TASK REQUIREMENTS: Copy out the rows below word for word, leaving out the pictures.

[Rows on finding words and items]
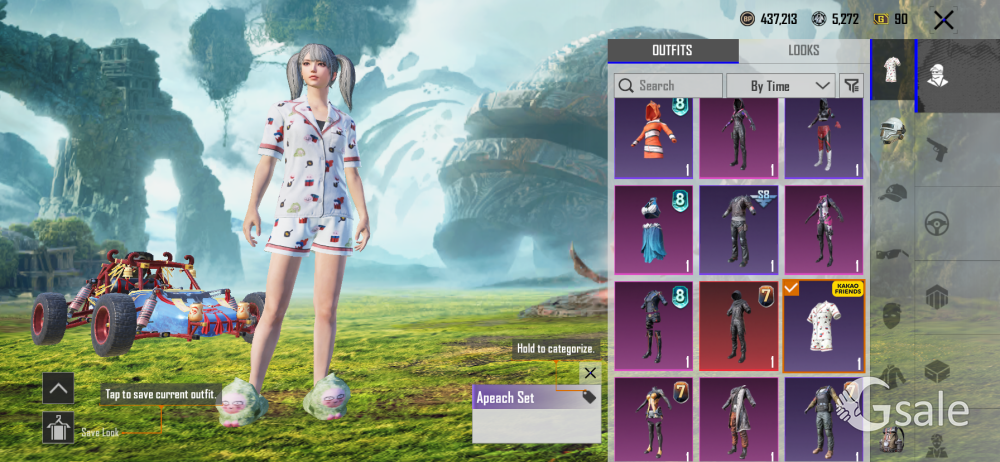
Task: Close the inventory with the top X
Action: click(942, 19)
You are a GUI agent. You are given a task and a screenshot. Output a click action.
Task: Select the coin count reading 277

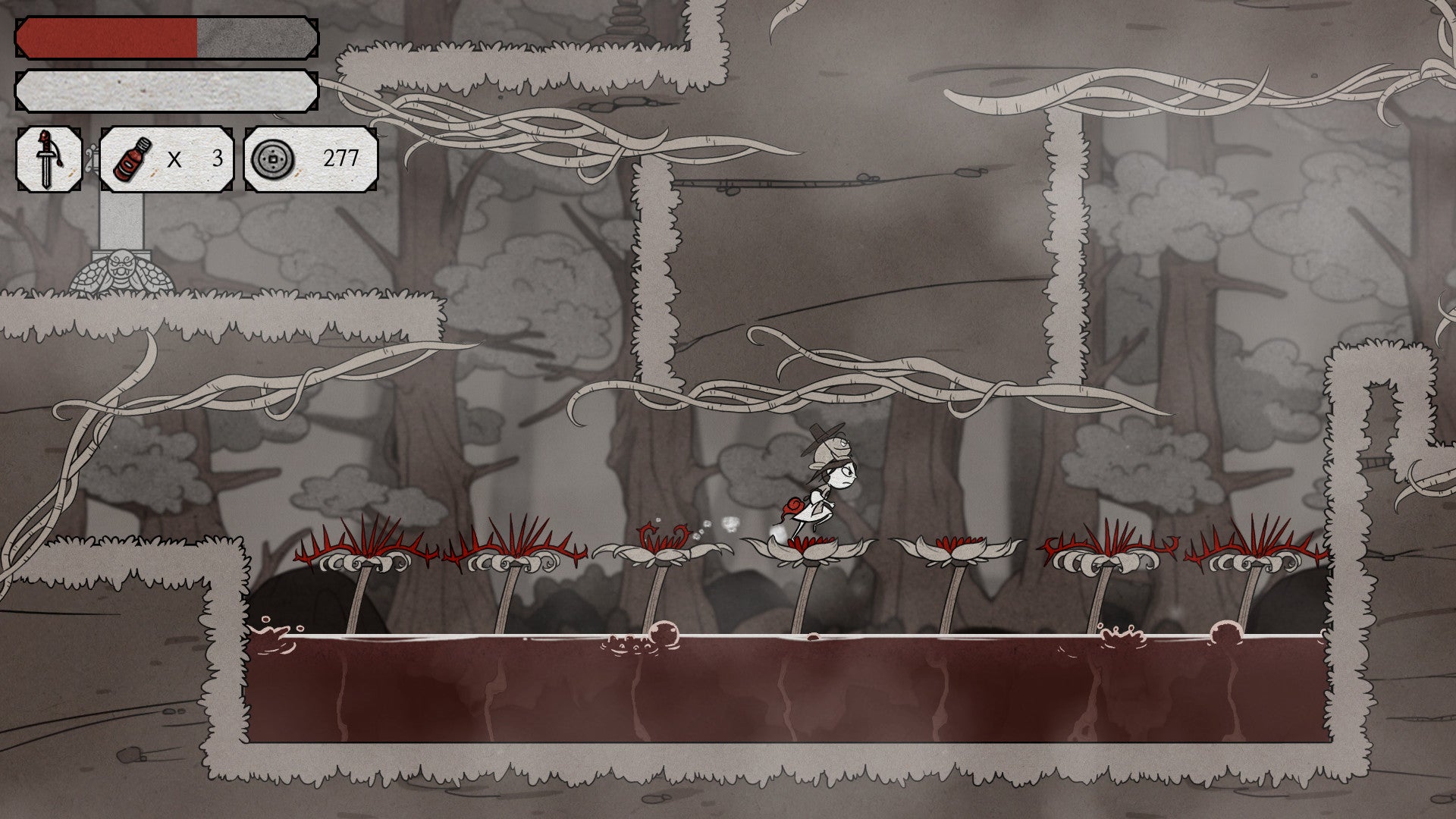click(343, 159)
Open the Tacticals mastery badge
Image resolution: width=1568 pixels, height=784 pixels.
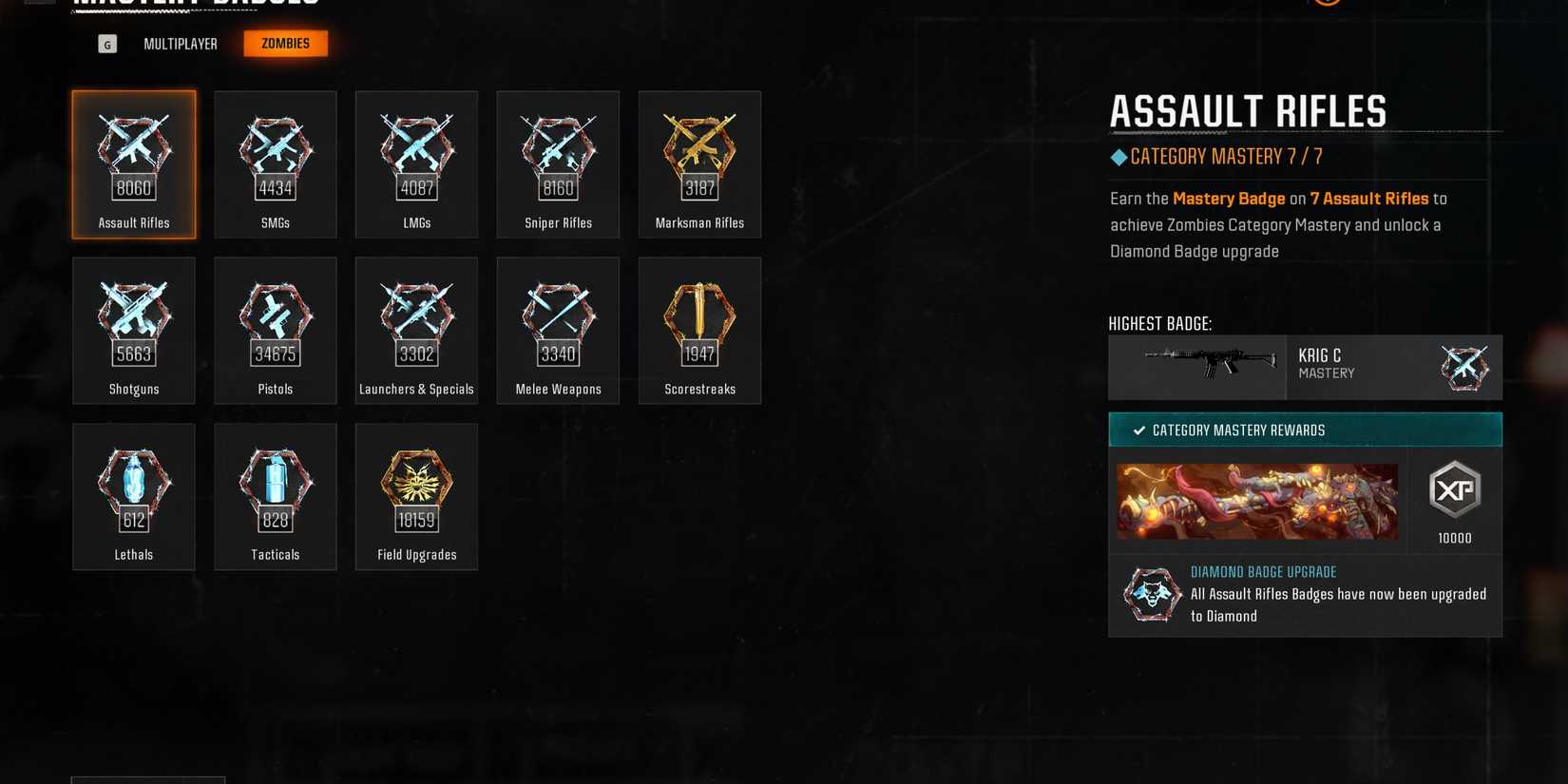pyautogui.click(x=275, y=494)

RESULT OF THIS EXERCISE:
Task: Close the inventory with the top X
Action: click(942, 19)
You are a GUI agent. You are given a task and a screenshot. Output a click action.
Task: Select the coin count reading 277

click(343, 159)
Open the Tacticals mastery badge
Image resolution: width=1568 pixels, height=784 pixels.
pyautogui.click(x=275, y=494)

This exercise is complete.